Just at this point they glanced out of the little window and saw the pair in question trudging through the sand past the Coast-Guard Station, on their way to the old house back in the cedars. They were casting curious glances at the Station, for the Professor was still playing, and they were plainly bewildered at these sounds of melody emerging from so unlikely a source. The young lad made a motion as if to steer his mother up toward the Station door to investigate, but she pulled him back peremptorily, and they continued on their way. At the same moment the music stopped. Monsieur had also seen them through the window and called out to Marty and Ted, whom he had heard talking in the kitchen:

“Who ees zis who goes by zis so unfrequented place?” The two came into the mess-hall where the pianos stood and Marty explained to him the unlooked-for invasion. And Ted supplemented the account by giving him some of the curious facts about Thusy that he had just learned from Marty. Monsieur ran his hands through his hair and wrinkled his brows in solemn thought. Then he broke in.

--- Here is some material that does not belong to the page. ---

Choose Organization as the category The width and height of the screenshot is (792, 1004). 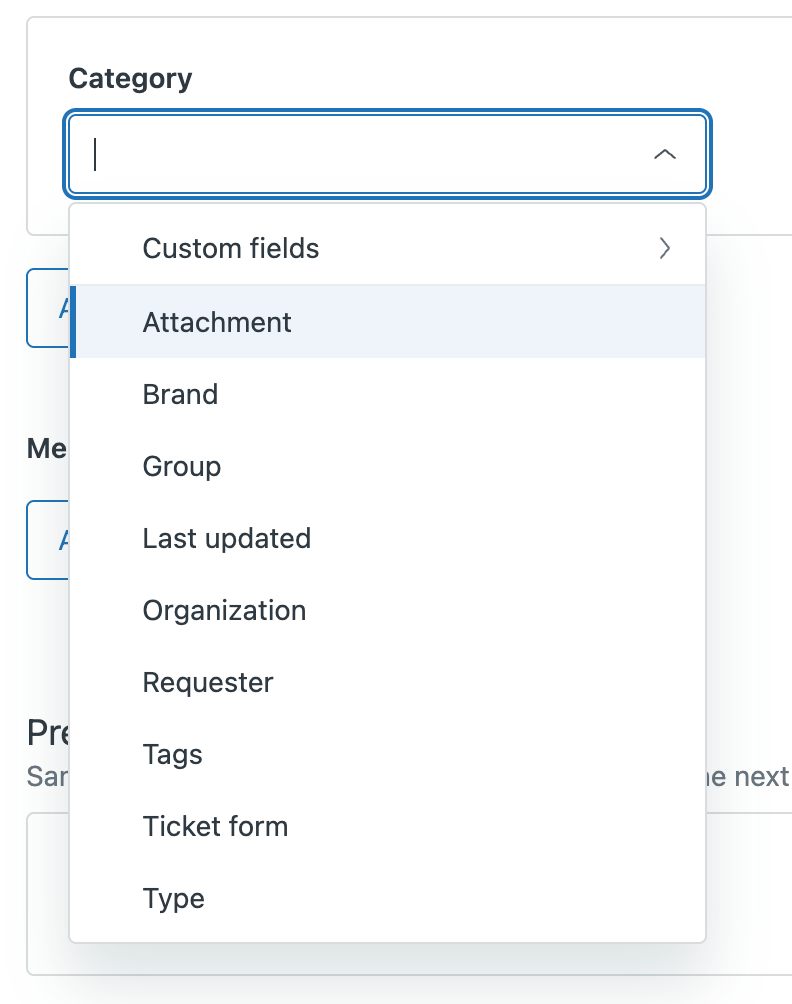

“Ah! Zee parrot! How strange ees zis mystery about heem! But listen, mes enfants—moi, I make one deescoveree about heem only yesterday. I talk to heem in zee French—oh, zee very long while! He do not answer, but I keep right on. Alors—after long, long time, vat you theenk happen? I keep saying to heem, ‘Bon jour, Thusy!’ Over and over I say eet. And zen I wait. And zat parrot, he put hees head to one side, and he look like he theenk hard, and zen he say, ‘Bon-bon-bon jour—monsieur!’ ” He stopped impressively and waited for their reaction. Both looked slightly puzzled for a moment and Ted was first to catch the implication of Thusy’s response.

“But that’s wonderful!” he cried. “If Thusy had just been repeating what you said, it would have been ‘Bon jour, Thusy!’, wouldn’t it? Instead he put in ‘monsieur.’ But maybe that’s because he’s heard us calling you ‘Monsieur.’ ”

“Non, non!” cried the Professor, running his hands wildly through his much-disheveled hair. “Zat can not be so. Not enough has he heard you say zat to me. Only two-three times. Zat ‘Bon jour, monsieur!’ he learn from some one long ago who teach heem zee French. He say eet so perfect—like he learn to say eet long ago!” And he ended impressively:

“Mes enfants, leesten to me! Zat bird—he once belong to some one who ees French. He know more French zan zat. And me, I am going to find out how much he know!”